Cash, Career, and Calling: Why DO People Work?

Three key reasons people work are for cash, a career, and/or a calling.  Mike Morrison from Toyota Motor Sales put together the Meaning Meter.  If you come to work only for cash, it’s a start; you do what you have to do, but your meaning meter is not high.  If career advancement is your primary objective, it is certainly a responsible activity to work at bettering your position in life; but again, your meaning meter may be low.  However, if you come to work because the contribution you are making is a unique contribution to a higher purpose, your meaning meter rises. Today, one thing we know for certain: young people coming into the workforce want a high meaning meter!      

As leaders move people up the meaning meter, they create higher engagement, higher commitment, more innovation, and ultimately better financial results.  Why?  Because people put their hearts and souls into their work.   

A transformational leader is one who transforms what is potentially mundane work into purposeful, inspirational work. You may have heard the medieval story of the two stone masons carrying huge blocks of stone from the quarry.  A bystander asks the first man, “What are you doing?” and the man says, “I’m carrying this heavy stone and I have to cut it later in the heat of the day.”  The bystander then walks down the road and asks the next man, “What are you doing?” The man looks up proudly and says, “I’m building a cathedral.”  

In this story, the first man has a boss focused on getting the stone cut and pays for performance per stone.  The second man’s  boss focused on why the stone was being cut, engaging every employee around a noble effort.  The first boss is tough minded and expects an honest day’s work for an honest day’s pay.  The second boss knows that as the culture of meaning is created, there is a higher chance the work people do will be exceptional, done with love and care.  

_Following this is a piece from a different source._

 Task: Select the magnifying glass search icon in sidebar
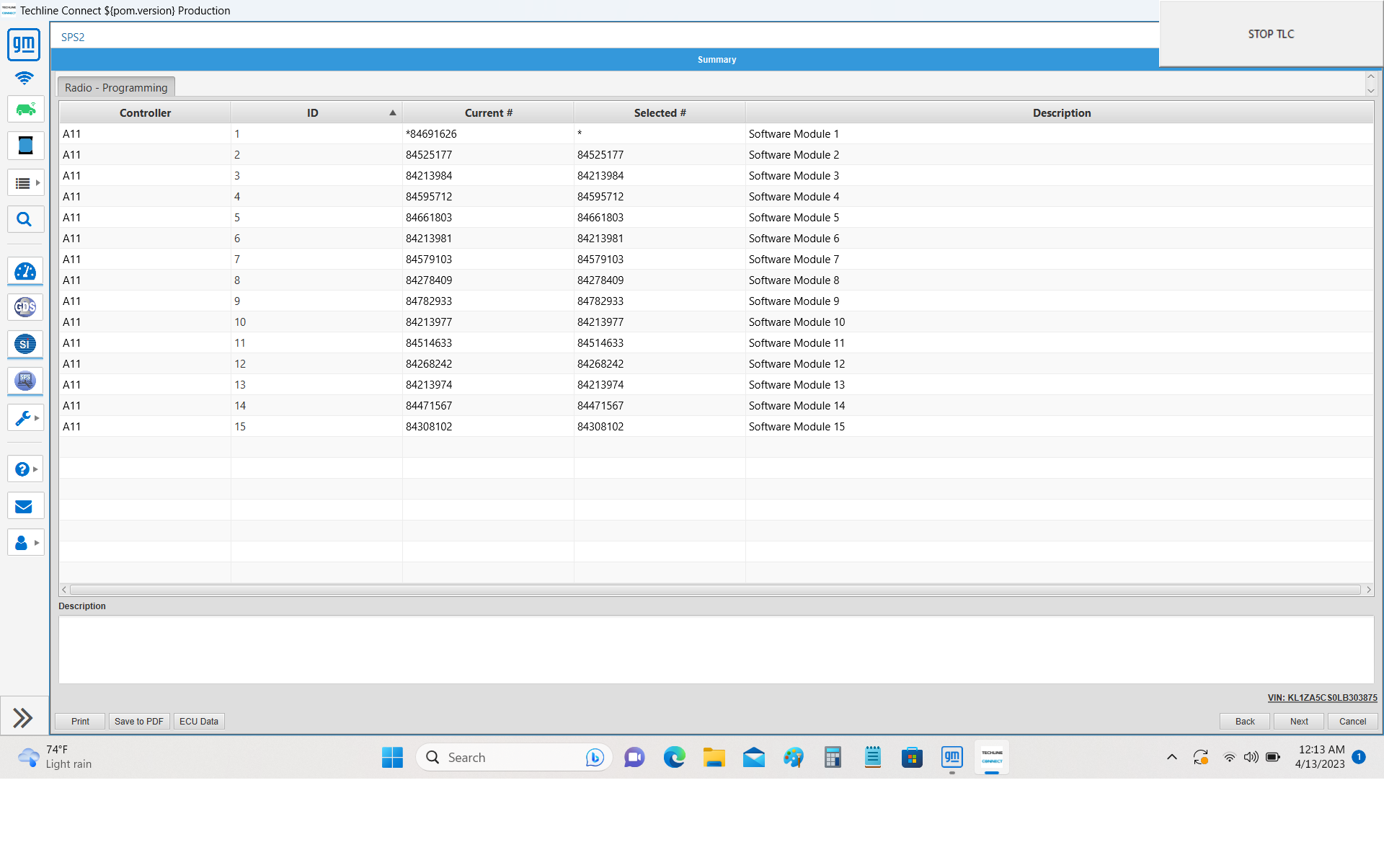[25, 219]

If you want to optimize the potential of your people, raise the meaning meter.  Create the knowledge, feeling, and belief people come to work for a greater purpose than just money and career.  For example, a health care provider taught all of the nurse’s aides about the power of connecting with patients.  Instead of just changing bed pans and doing routine checks on patients, the company invested in training around the soft skills of what they considered a “sacred calling” - taking care of people at their most vulnerable moments.  Nurse’s aides became important care providers in the overall chain of human healing.   As a leader, think through how to humanize and elevate the interactions of each and every activity.  You are inspiring people to a consistent and committed purpose.  

Three initial practices to get you started follow. 

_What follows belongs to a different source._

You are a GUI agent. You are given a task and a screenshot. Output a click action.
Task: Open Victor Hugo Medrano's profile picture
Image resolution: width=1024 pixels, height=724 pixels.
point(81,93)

1. Always start by engaging employees around the values.  Research from MIT Sloan points out that most companies have values, but the true leader  emphasizes these values as core to the culture.  For instance, if you are in health care and your value is to put the patient first, then all communication must put this priority front and center.  If financial goals are given prominence, they will displace the purpose-driven goals of the company. In other words, emphasize that the financials results are a natural consequence of focusing on your core values. 

2.  Start every major management review with a story of how a customer’s life was impacted by your product or service.  Ask a couple of people to come prepared to share their story.  At board meetings, don’t start with the financials.  

3.  Start with a review of how you are achieving your core purpose as a company: why you exist.  Ratan Tata, the recently retired CEO of the Tata Group in India says that purpose is “a spiritual and moral call to action; it is what a person or company stands for.”  People in your company want to buy into something they believe in.  They want to make money, but they also want to create a meaningful place to work, a stronger community, and a better world.  If you don’t model this, you are stuck with employees there to make cash and build a career, both of which are good enough. But is that enough for you? With courageous action, you can inspire people to engage their hearts and souls in a clear sense of purpose.